§ **Exercise prompt**
In the data below, write out every line unchanged, from the line with "This screenshot has height=916, width=1097." up to and including the line with "Describe the element at coordinates (1106, 598)", and leave the pictures out.

§ **Data for analysis**
<<<<

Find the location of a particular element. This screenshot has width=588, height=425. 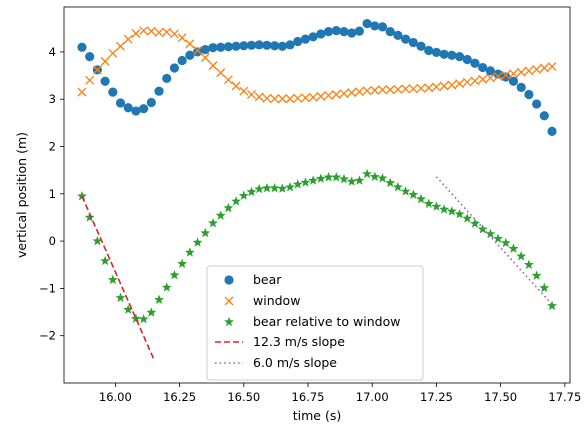

legend-marker-window is located at coordinates (229, 301).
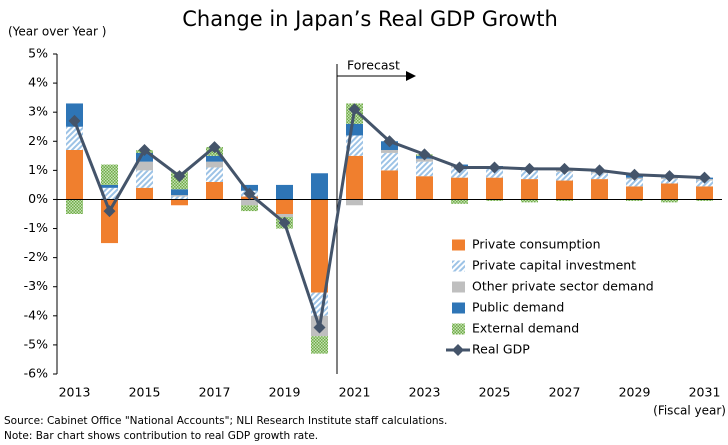 This screenshot has height=445, width=728. I want to click on y-tick-label: 1%, so click(38, 170).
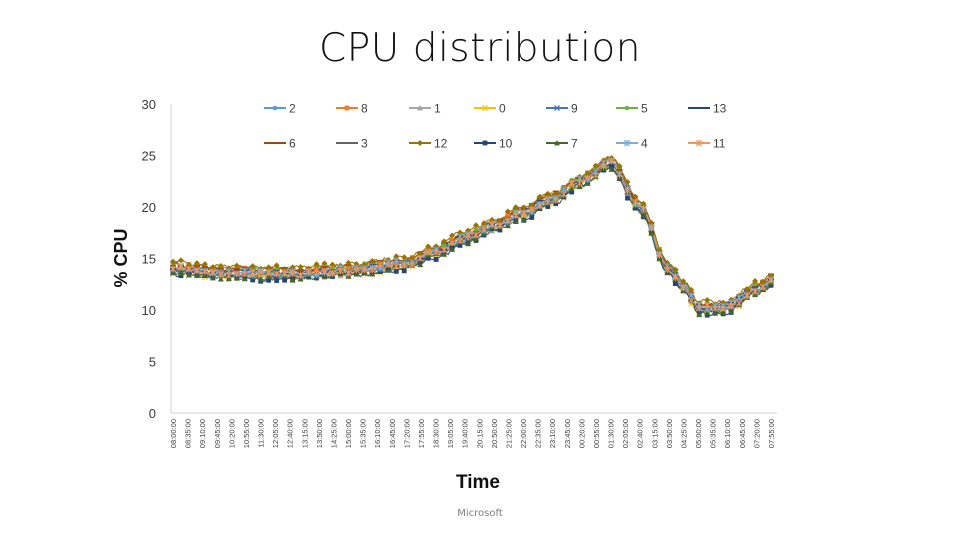  I want to click on x-tick-label: 05:00:00, so click(698, 434).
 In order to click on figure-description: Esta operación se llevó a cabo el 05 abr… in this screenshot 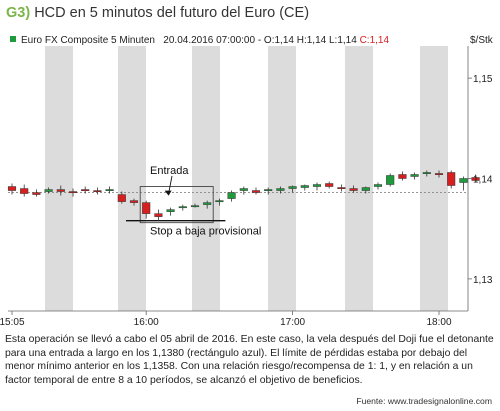, I will do `click(250, 360)`.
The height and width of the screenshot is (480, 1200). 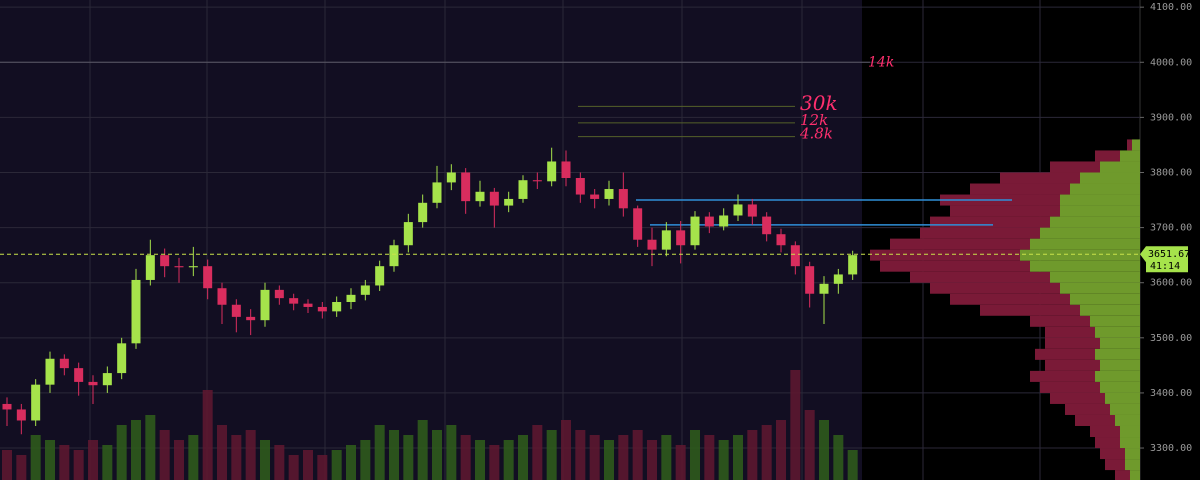 I want to click on price-tag, so click(x=1164, y=260).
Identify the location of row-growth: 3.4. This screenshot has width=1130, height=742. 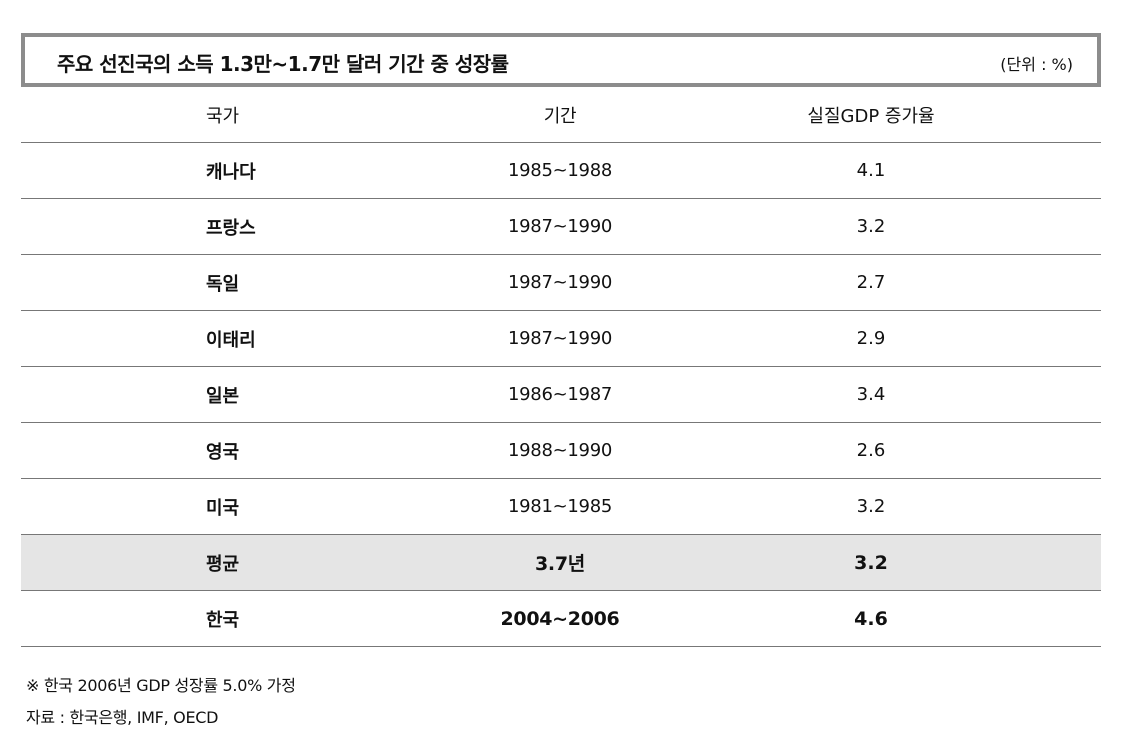
(871, 394).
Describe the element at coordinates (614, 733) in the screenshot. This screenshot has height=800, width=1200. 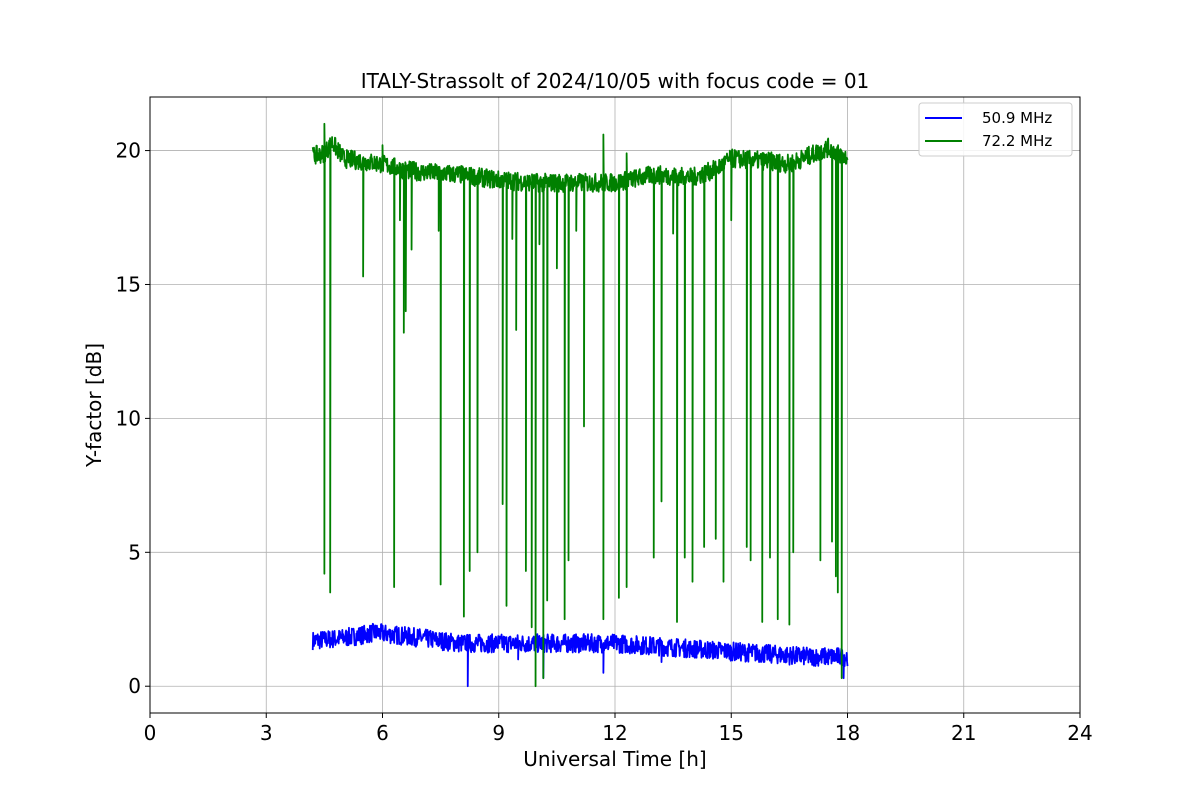
I see `x-tick-label: 12` at that location.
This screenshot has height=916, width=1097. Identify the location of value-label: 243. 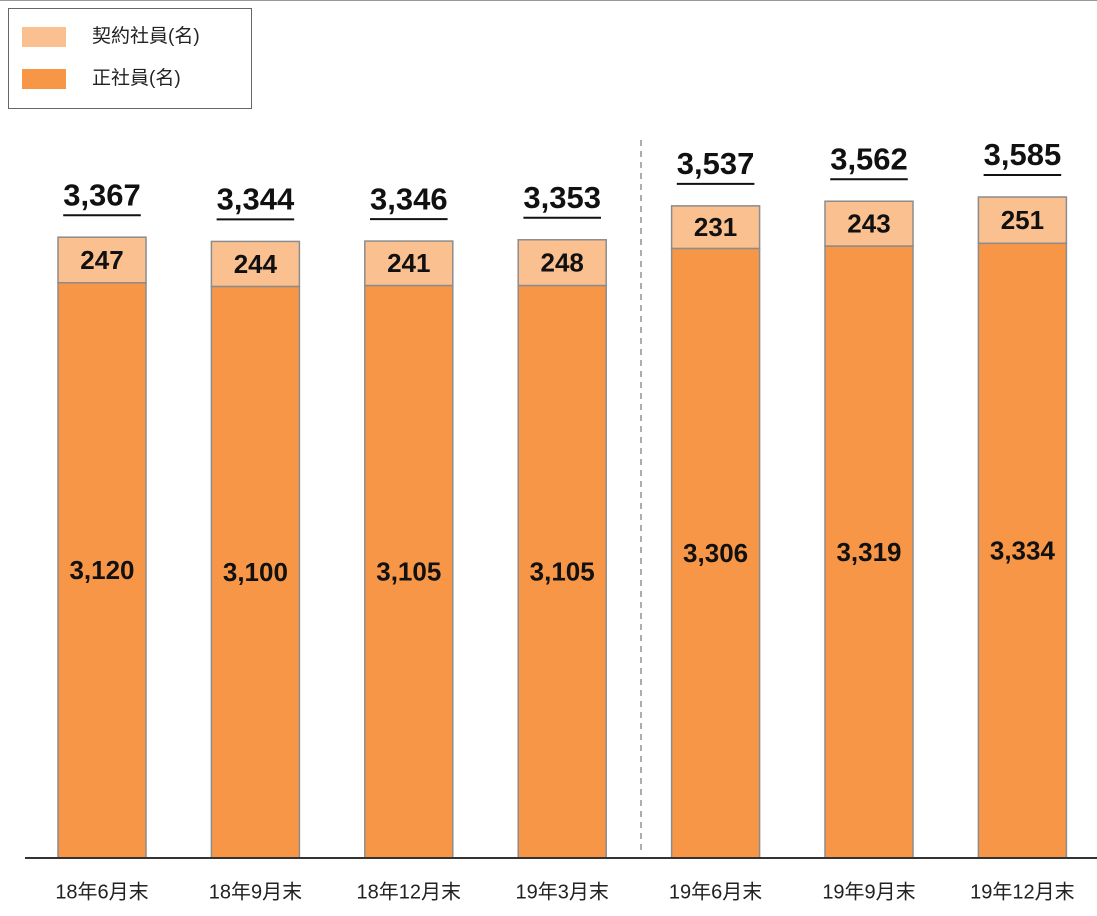
(868, 224).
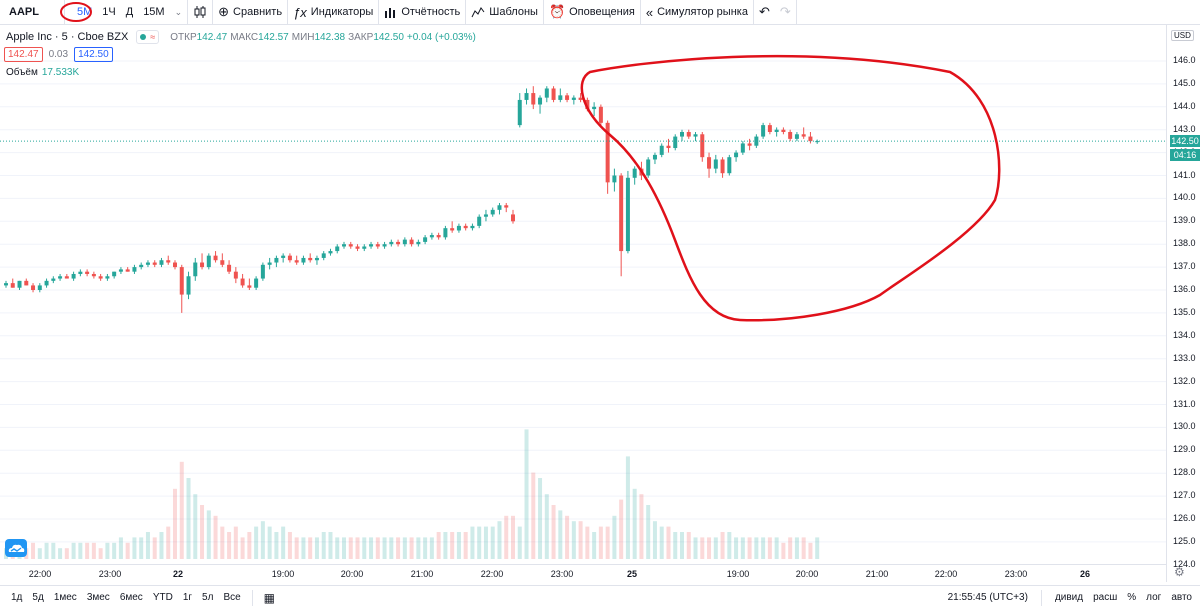  Describe the element at coordinates (1106, 598) in the screenshot. I see `extended-hours-toggle: расш` at that location.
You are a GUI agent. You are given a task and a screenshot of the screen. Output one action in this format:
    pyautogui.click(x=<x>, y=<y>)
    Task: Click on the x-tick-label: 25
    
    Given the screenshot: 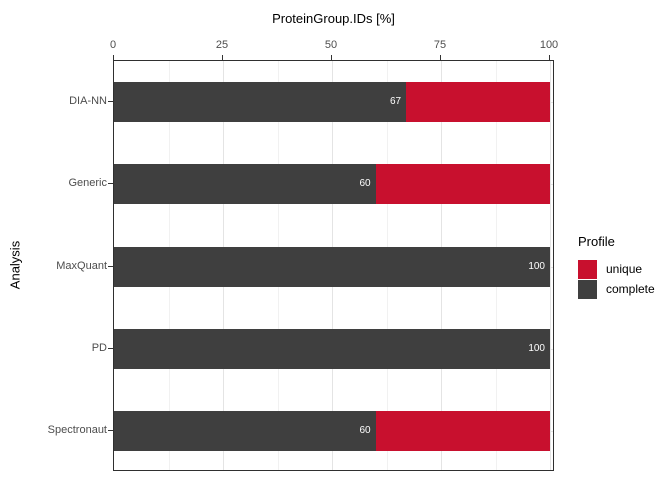 What is the action you would take?
    pyautogui.click(x=222, y=45)
    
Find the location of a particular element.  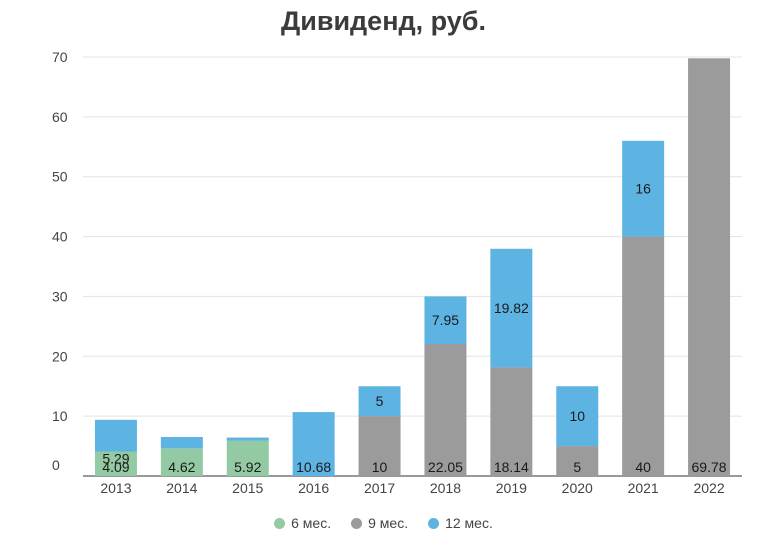

legend-label: 9 мес. is located at coordinates (388, 523).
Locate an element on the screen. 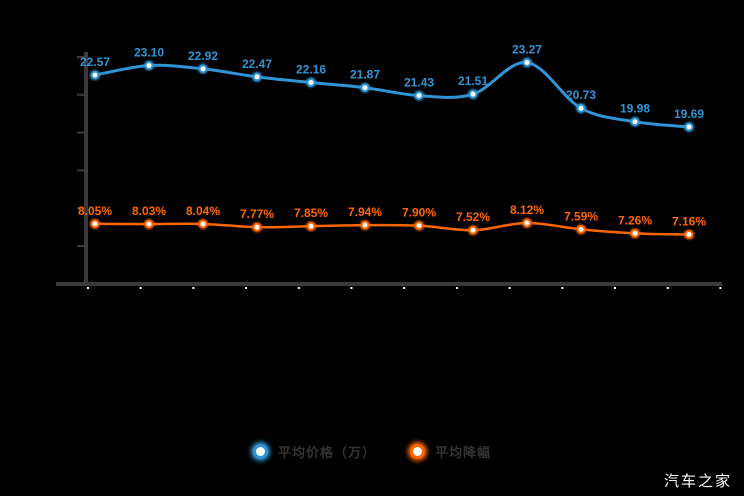  price-series-data-point-label: 19.98 is located at coordinates (635, 109).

>>>>

§ **Answer**
This screenshot has height=916, width=1097. Identify the location of value-label: 243. 
(868, 224).
  Describe the element at coordinates (1106, 598) in the screenshot. I see `extended-hours-toggle: расш` at that location.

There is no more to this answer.